The Police Association wants tougher penalties introduced for people who flee from police by car, but the Criminal Bar Association questions how much good it would do.
A policy document will be released by the association in Parliament in the next fortnight.
Association president Greg O'Connor says it was prepared before the death of Porirua sergeant Derek Wootton, 52.
Mr Wootton was hit by a car just after laying a set of road spikes about 3am on Friday.
Police had been in a high-speed chase with the driver of the car who is now facing charges.
Mr O'Connor says the current policy is too restrictive for police.
He wants vehicle confiscation for people who flee and the action regarded as an aggravating factor when sentencing a person convicted of a crime involving a police chase.
Mr O'Connor says the association is hoping for broad political support on its policy.
The Criminal Bar Association president, Graeme Newell, supports initiatives which could help police, but cautions it could also prove counter productive.
He says raising the stakes could raise the risks as offenders drive even more dangerously to flee police.

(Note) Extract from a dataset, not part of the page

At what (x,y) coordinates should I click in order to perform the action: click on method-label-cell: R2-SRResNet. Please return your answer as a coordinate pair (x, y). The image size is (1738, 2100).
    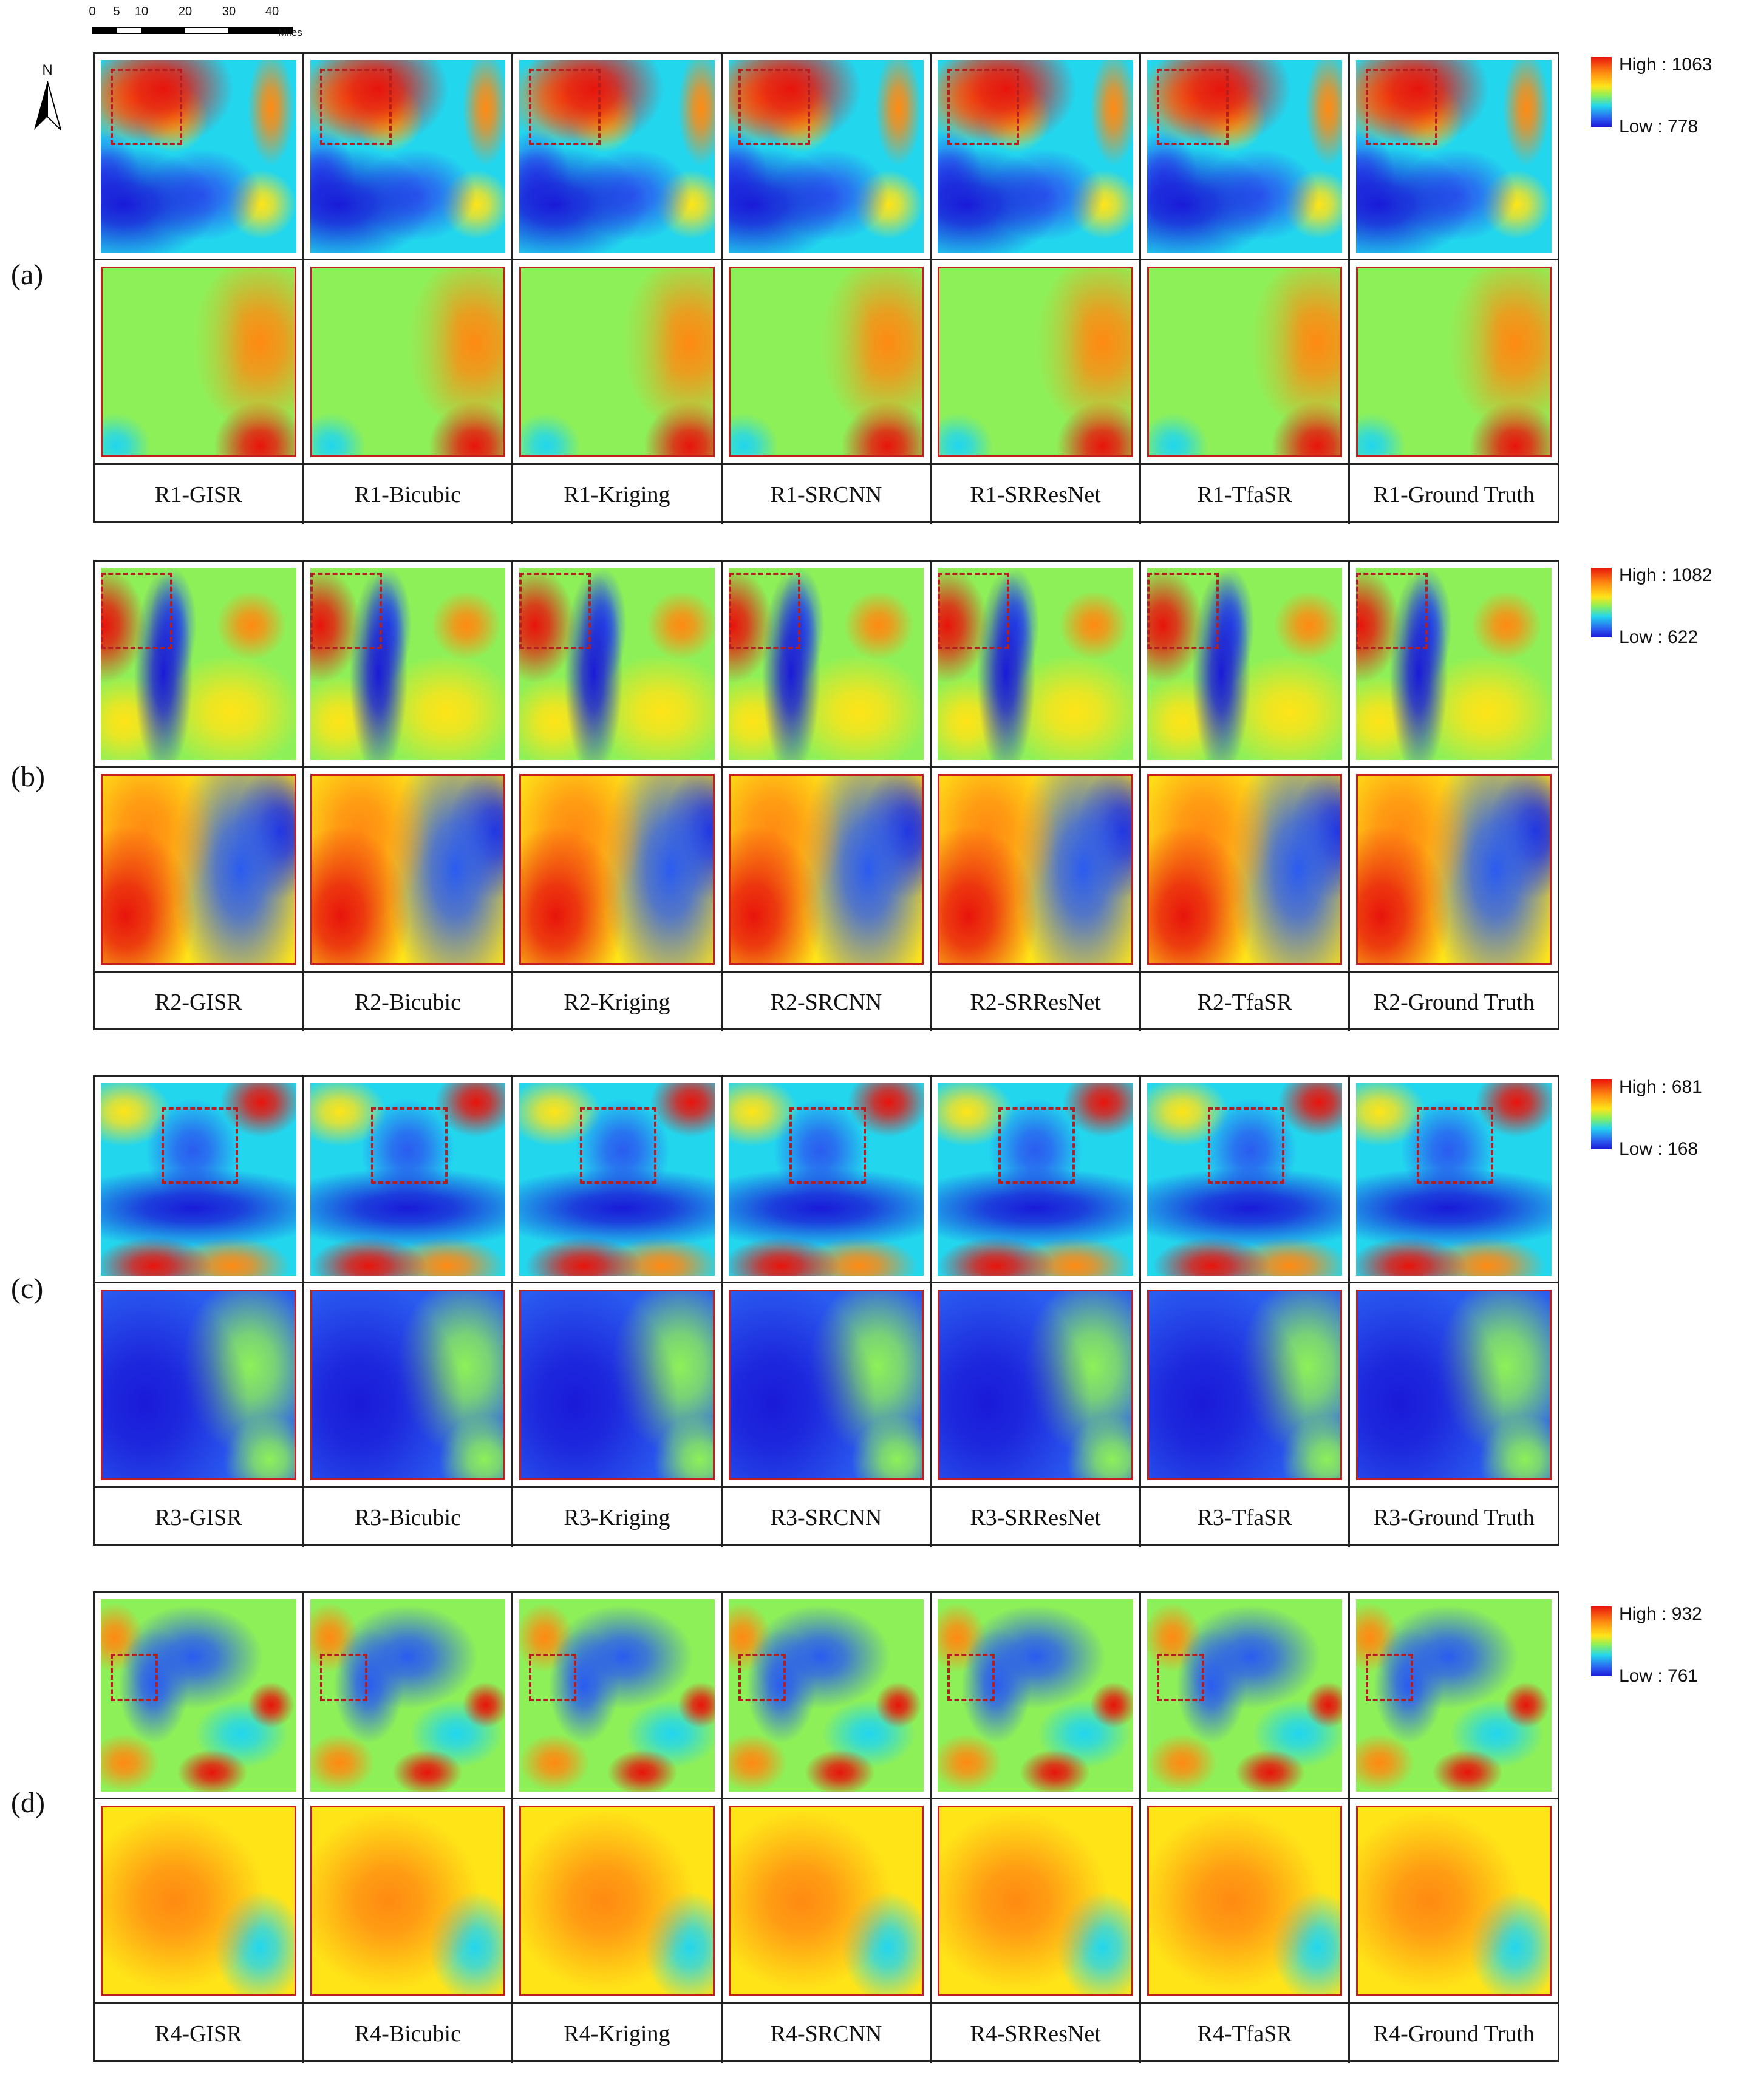
    Looking at the image, I should click on (1036, 1002).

Mr Newell says penalties for dangerous driving offences already include imprisonment of up to five years.
Driver in custody
Police say the incident involving Mr Wootton started when a black Honda Prelude was stolen in Tawa, north of Wellington. Police pursued the vehicle through residential streets at speeds reaching 160 kilometres an hour.
Mr Wootton had set down road spikes in Dimock Street, Titahi Bay, to try to stop the stolen car, and was fatally hit about 3am.
The driver, an unemployed man, 32, appeared in Porirua District Court on Friday charged with dangerous driving causing death, robbery, failing to stop, dangerous driving and kidnapping. The accused, whose name is suppressed, was remanded in custody.
Police Commissioner Howard Broad says the nature of the incident requires a number of investigations, including a review by the Independent Police Conduct Authority.
The coroner has been informed, and an internal police inquiry is also required.